A fleet of houseboats and smaller crafts bobbed in the marina as the sun rose above the distant hills. I packed up my gear, strapping it to the bike. Over the past few days, I had learned how to secure everything to the seat in such a way that I had no worries about losing any more gear. As long as I didn’t have to carry another set of tires, that is.
I headed away from the lake, the morning sun at my back, and cruised my way across north-western New Mexico. Today would be a short day, less than 200 miles, and I was thankful. After so many days of traveling, I was starting to get tired.
Tonight was another camping night, and one where I’d have to cook. In Farmington, I found a grocery store and was excited it was a Safeway, the chain I shopped at regularly back home. I picked up a can of soup and a box of Mac & Cheese, and headed for the Arizona border.
I’m not a fan of most side-of-the-road tourist attractions, but there was one I had seen during my planning that interested me: the Four Corners, the only point in the United States where four states touch. I paid my fee to the Navajo Nation and went inside, where other tourists were taking their obligatory “I’m in 4 states at once!” photos. Most of the day’s vendors hadn’t set up yet, their stalls bare and uninhabited. After a few minutes, I left, able to say I had been there.
In the eastern states, you can generally tell when you cross over a border, trading one state for another. There’s a river, or a mountain range, dividing the two and shortly afterwards the landscape shifts. It didn’t work the same in the western states, and that day as I traveled from New Mexico to Arizona, and from Colorado into Utah, I could barely tell a difference. But as I progressed further into Utah, that started to change, rolling mesas transforming into canyons, and canyons into buttes.

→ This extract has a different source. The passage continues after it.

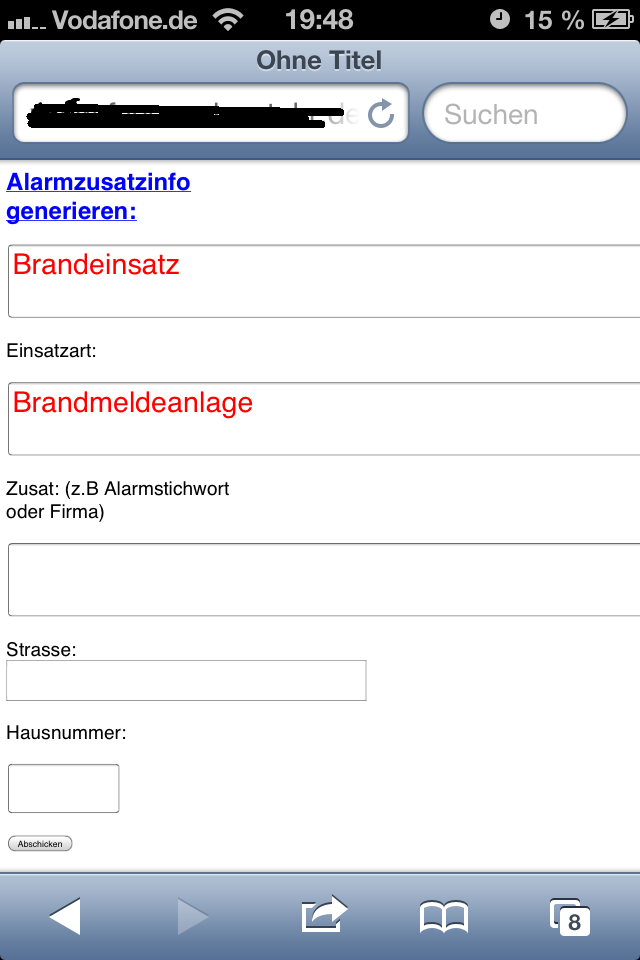640x960 pixels.
Task: Click the Abschicken submit button
Action: [40, 844]
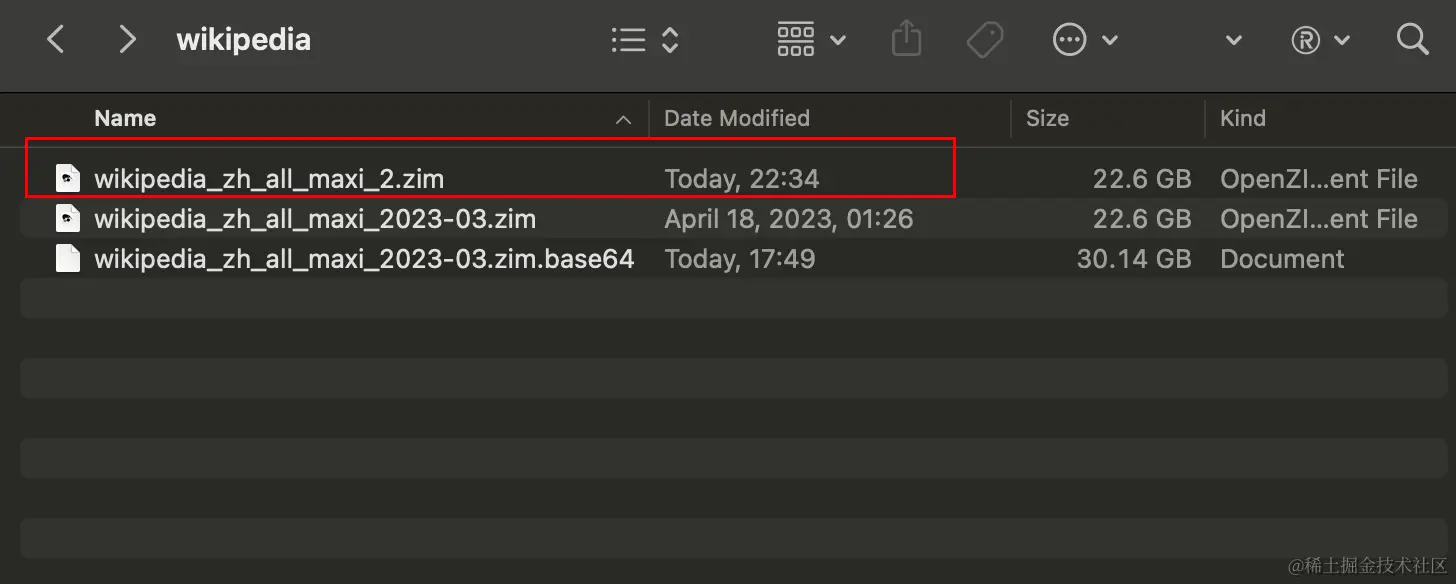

Soon, the purple line I had followed on my GPS turned off onto a gravel road I had been excited about since early into my planning: Valley of the Gods Road. In the megalopolis of the Washington DC area, I’m used to seeing a certain type of scenery. Lightly rolling hills, plentiful trees, and meandering rivers, all intercut between the shopping centers, housing developments, and other signs of urban sprawl. I looked out now at the complete opposite of that and, alone in my helmet, I felt like an astronaut first arriving on an alien planet. I was speechless.
I spent so much time staring at the terrain around me, I didn’t notice I had almost looped back to the main road until I was nearly on it. I pulled into the next clearing, deciding then to set up my tent. A short time later, I was sitting in my camp chair eating from a pot of hot soup. I waved at other drivers as they went past, as much at home as if I was an old man in a rocking chair on the front porch of the house I had built with my own two hands. Things felt good.